=== Work instructions ===
Sort through the data and copy the lines holding the word "agent".

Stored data
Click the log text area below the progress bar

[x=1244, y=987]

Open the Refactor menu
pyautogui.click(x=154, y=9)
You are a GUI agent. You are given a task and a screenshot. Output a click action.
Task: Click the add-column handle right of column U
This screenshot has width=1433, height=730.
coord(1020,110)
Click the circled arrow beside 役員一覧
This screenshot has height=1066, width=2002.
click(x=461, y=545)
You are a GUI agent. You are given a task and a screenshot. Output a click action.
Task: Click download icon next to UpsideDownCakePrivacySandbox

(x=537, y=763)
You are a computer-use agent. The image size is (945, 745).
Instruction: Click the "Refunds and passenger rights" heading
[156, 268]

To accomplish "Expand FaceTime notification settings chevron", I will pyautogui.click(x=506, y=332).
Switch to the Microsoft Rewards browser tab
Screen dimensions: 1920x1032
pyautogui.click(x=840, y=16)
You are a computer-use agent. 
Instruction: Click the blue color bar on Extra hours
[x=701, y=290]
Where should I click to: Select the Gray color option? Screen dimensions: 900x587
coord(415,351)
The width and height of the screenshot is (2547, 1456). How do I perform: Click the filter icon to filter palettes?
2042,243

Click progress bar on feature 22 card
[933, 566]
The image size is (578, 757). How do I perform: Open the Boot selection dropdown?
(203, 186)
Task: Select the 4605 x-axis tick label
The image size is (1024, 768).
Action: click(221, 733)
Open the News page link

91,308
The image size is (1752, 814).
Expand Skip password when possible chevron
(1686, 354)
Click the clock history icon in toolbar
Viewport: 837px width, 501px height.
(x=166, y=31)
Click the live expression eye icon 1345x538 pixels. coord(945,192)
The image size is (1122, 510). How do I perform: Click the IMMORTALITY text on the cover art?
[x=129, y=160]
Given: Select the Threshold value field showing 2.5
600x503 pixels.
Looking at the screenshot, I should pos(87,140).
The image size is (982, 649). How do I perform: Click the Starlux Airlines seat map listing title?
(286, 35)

=== Result of the exercise ===
You are a GUI agent. You are given a task and a screenshot. Output a click action.
You are a GUI agent. You are given a task and a screenshot. Output a click action.
You are a computer-use agent. The image size is (945, 745).
You are a computer-use agent. 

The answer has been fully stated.